The Academy of Fisticuffs: Political Economy and Commercial Society in Enlightenment Italy
by Sophus A. Reinert
Harvard University Press
The terms “capitalism” and “socialism” continue to haunt our political and economic imaginations, but we rarely consider their interconnected early history. Even the 18th century had its “socialists,” but unlike those of the 19th, they paradoxically sought to make the world safe for “capitalists.” The word “socialists” was first used in northern Italy as a term of contempt for the political economists and legal reformers Pietro Verri and Cesare Beccaria, author of the epochal On Crimes and Punishments. Yet the views and concerns of these first socialists, developed inside a pugnacious intellectual coterie dubbed the Academy of Fisticuffs, differ dramatically from those of the socialists that followed. I turn to Milan in the late 1700s to recover the Academy’s ideas and the policies they informed. At the core of their preoccupations lay the often lethal tension among states, markets, and human welfare in an era when the three were becoming increasingly intertwined.
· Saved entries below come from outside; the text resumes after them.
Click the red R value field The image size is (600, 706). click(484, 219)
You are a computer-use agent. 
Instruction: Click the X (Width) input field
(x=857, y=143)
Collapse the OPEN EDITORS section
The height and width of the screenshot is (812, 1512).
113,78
What distinguished these thinkers was their articulation of a secular basis for social organization, rooted in commerce, and their insistence that political economy trumped theology as the underpinning for peace and prosperity within and among nations. I argue that the Italian Enlightenment, no less than the Scottish, was central to the emergence of political economy and the project of creating market societies. By reconstructing ideas in their historical contexts, I address motivations and contingencies at the very foundations of modernity.

 

Unlocked: Keys to Improve Your Thinking
by Gerald Zaltman
Independently published
What’s the best way to change your life? Change how you think, says Zaltman. While most of us are accustomed to self-improvement via physical exercise or dieting, we often overlook our most powerful tool for effecting change: our own thoughts. Through a variety of exercises called Think Keys, Zaltman guides the reader through the mind’s most important unconscious and conscious dynamics. Zaltman has used these techniques with executives from around the world and at Harvard Business School to teach people how to think better. Now he brings his toolbox to all readers interested in unlocking their own potential.